I am very happy to report that Raquel has gone back to her somewhat normal sleeping patterns. Besides staying up a bit later, she's sleeping pretty sound again and has stopped giving me - knock on wood - my 3:30am wake up call.

She's still just really out of sorts and I don't know what to make of it all - except hearing that mother tell me that things can go backwards at any given time. Maybe that is what happened this last week or so. We did not do the bloodwork last Friday because it was such a rough morning, so I'm planning on taking her this Friday instead.

Raquel is still very much about routine, but it seems as though her routine is constantly changing, if that can even make sense to anyone but me. She no longer enjoys going on walks - perhaps it's just the stroller she's not liking anymore - but she can't tell me what the problem is. Halfway up the street she starts freaking out and we have to come home. Gabby thinks the sun in her eyes is bothering her, which is definitely a possibility with her sensory issues, and she doesn't seem to mind being pushed around the mall, so that's where we go sometimes before the stores open for our morning walk.

She does seem to be talking more - especially in the morning when she wakes up.
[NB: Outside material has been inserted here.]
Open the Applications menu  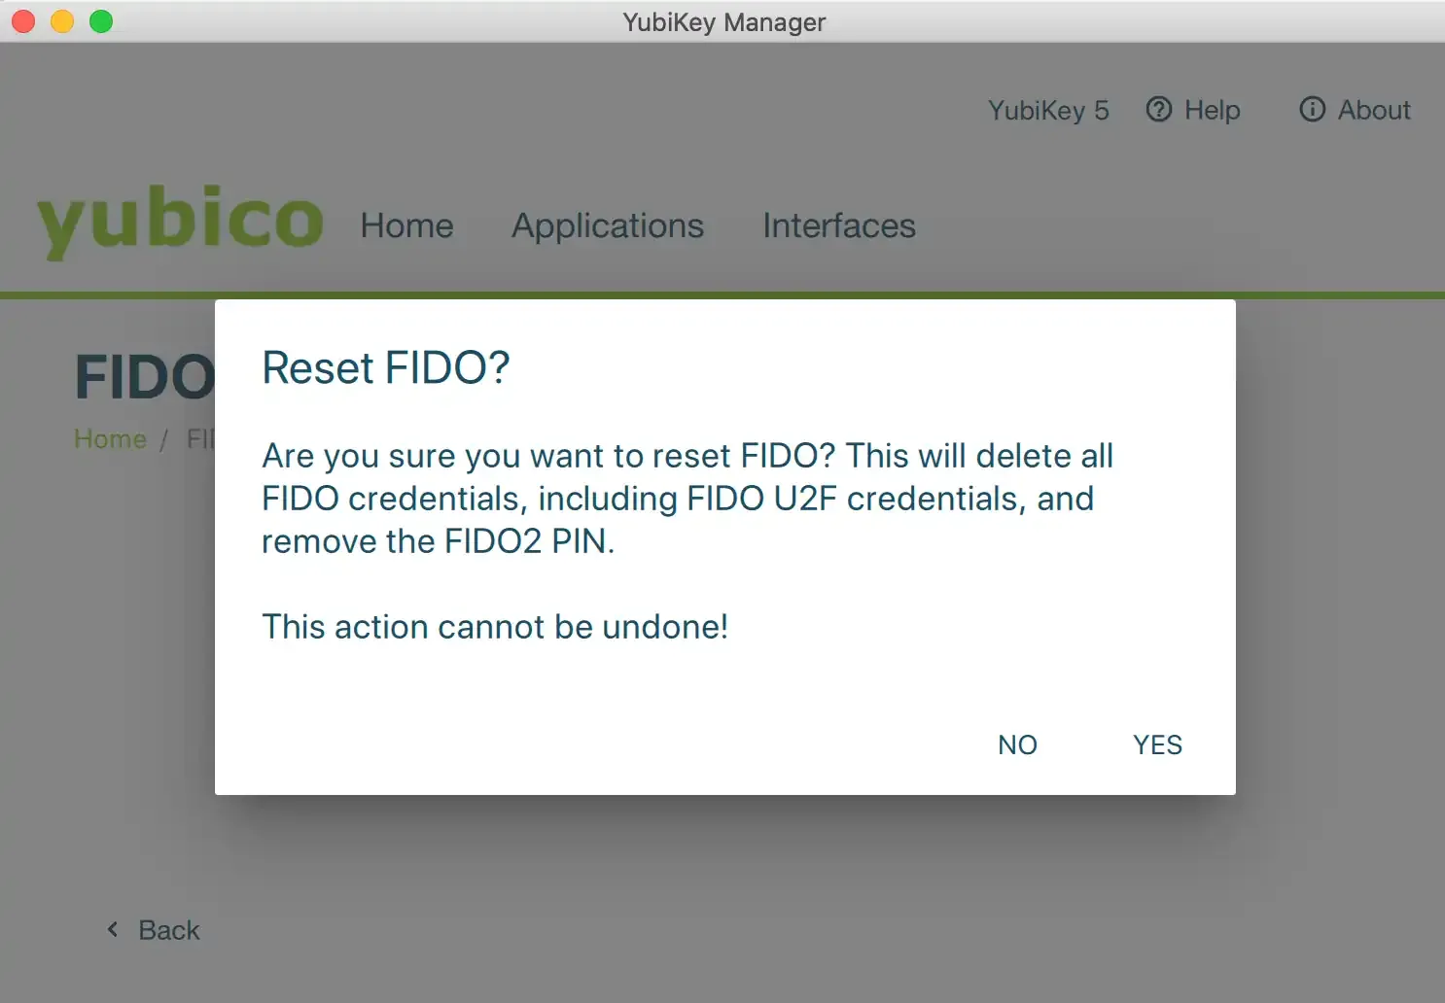tap(608, 225)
Some of it I understand, some I don't. She may have developed her own language of sorts. She gets really animated and her pitch changes as well as her facial expressions. I definitely feel she is talking to me and trying to communicate, and I just answer her back, acknowledging the words like I was taught to do.

There are two things that have never changed: Raquel's love for (1) music, and (2) water. Both are secret weapons that snap her out of her tantrums almost immediately and I am constantly rotating between the two. The water can be a bit tricky at times because if she's not ready to get out, it can get pretty ugly. And you definitely cannot say, "water", "bath", "pool", or "wa-wa" without following through. Music works great - especially when we are out and about. I have her favorite songs on my cell phone that can be easily played in elevators, grocery stores, parks, etc. and make trips back to the car much more pleasant.

Actually, there is a third secret weapon - the Moose & Zee characters on Noggin. If she is playing in her room and Gabby is watching tv, she'll yell, "Raquel! It's Moose!" and Raqi comes running down the hall to watch. (NOTE: I have been unsuccessful at locating a Moose stuffed animal or blanket. If anyone knows where I can find one, please let me know. They are not sold on Noggin, as far as I can tell.)

I'm still in the process of getting Raquel's therapy resumed. Her pediatrician refused to sign the form stating therapy was a necessity, so now it goes to her neurologist. I'm sure he won't have an issue signing the form, especially with LKS in the picture. I thought I should have started with him in the first place but was obeying the chain of command I was given. Again, more valuable time wasted. When will I start listening to my gut?

I also spoke recently with Bev, my education consultant. She continues to be such a wealth of information. I don't know what I'd do without her input and guidance. And she makes herself so available to me - days, weekends, evenings. Anyone with a special needs child should definitely have a Bev in their corner providing accurate information. When I asked about her thoughts of putting Raquel in a "typical" daycare setting instead of a school one, she made a really great point about how the school is supposed to be working on potty training and self-care issues, and to make sure a typical daycare would be focusing on that as well. Just more to think about in the next month or two.

Besides a rough morning, Raquel had a really great day (so far) and I'm optimistic that things will get back on track a bit this week.